■ **EXERCISE DIRECTIONS**: In the records below, find the line containing "You are a GUI" and repeat it and every line after it exactly, without pictures.

■ **SOURCE DATA**:
• • • • • • •

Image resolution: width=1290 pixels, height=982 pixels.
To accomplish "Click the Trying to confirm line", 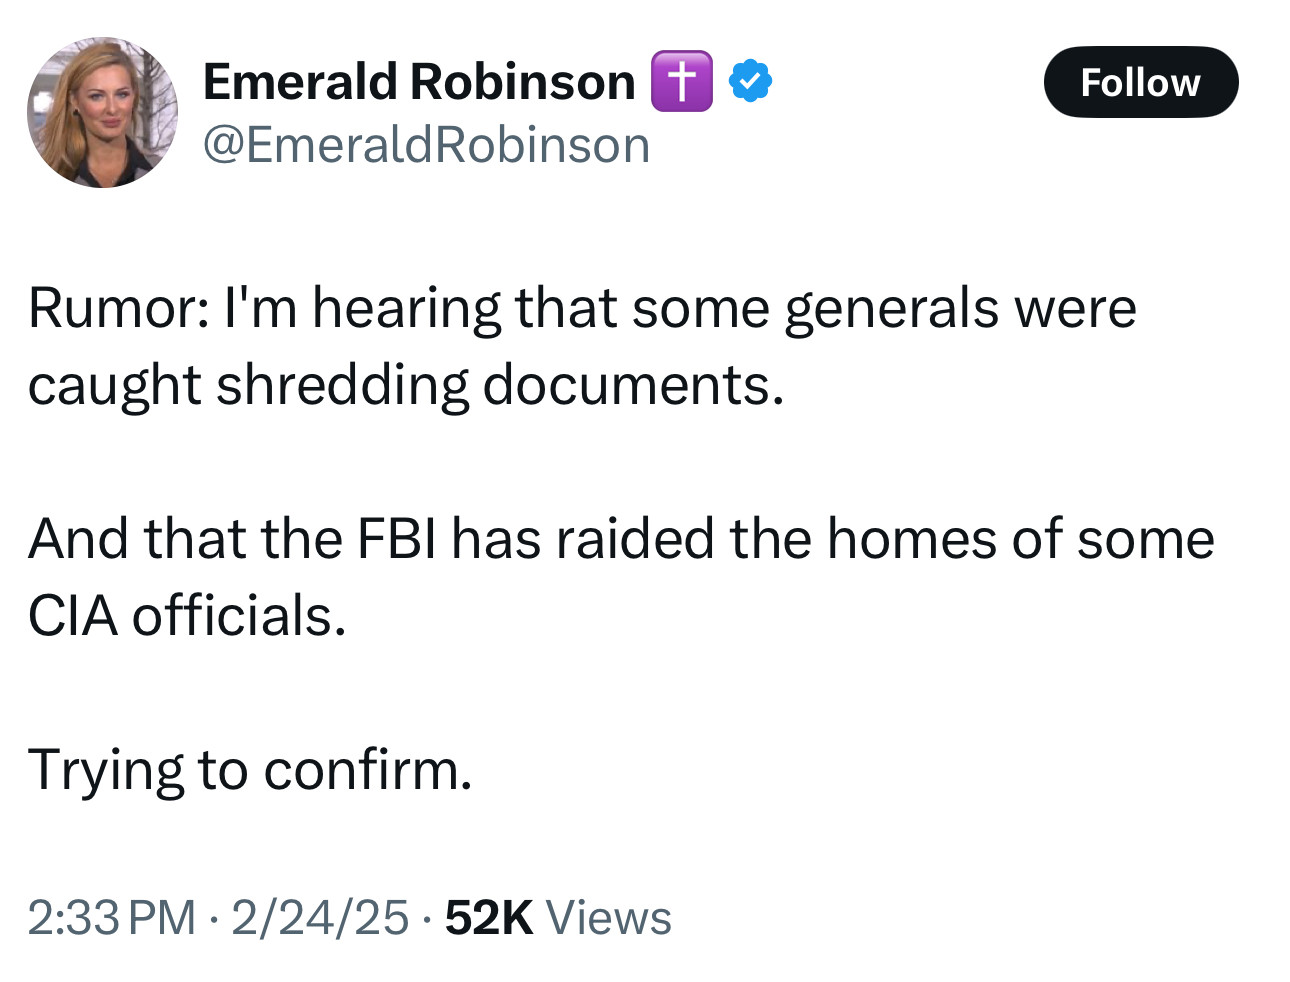I will click(x=250, y=769).
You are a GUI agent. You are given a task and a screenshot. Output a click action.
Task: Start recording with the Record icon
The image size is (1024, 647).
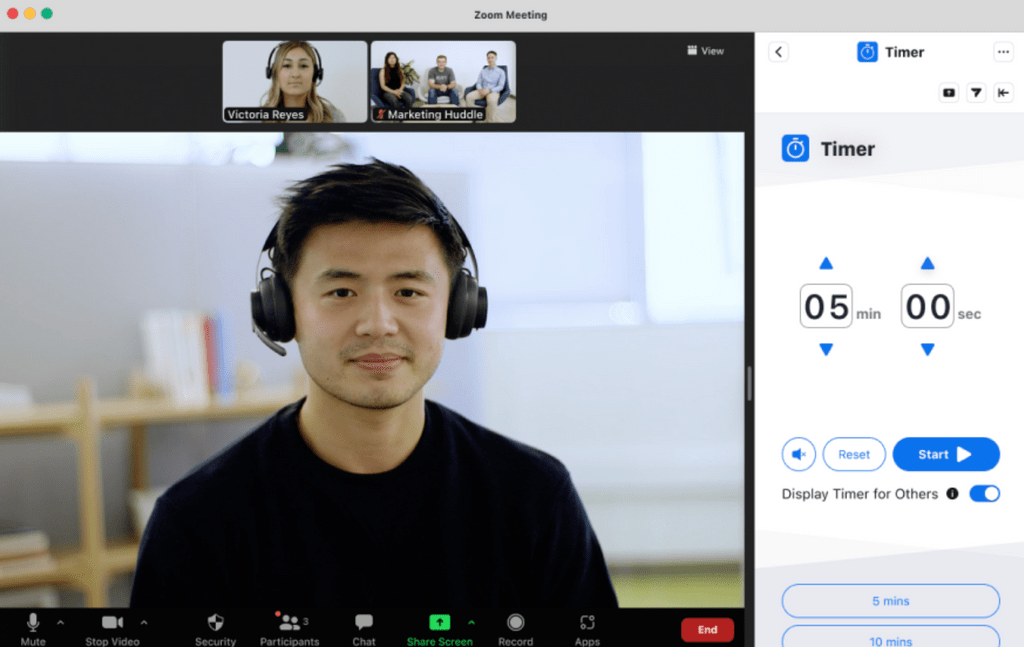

• • • • • • •

■ **SOLUTION TO THIS TASK**:
You are a GUI agent. You are given a task and a screenshot. Output a click action.
Task: Start recording with the Record icon
The image size is (1024, 647).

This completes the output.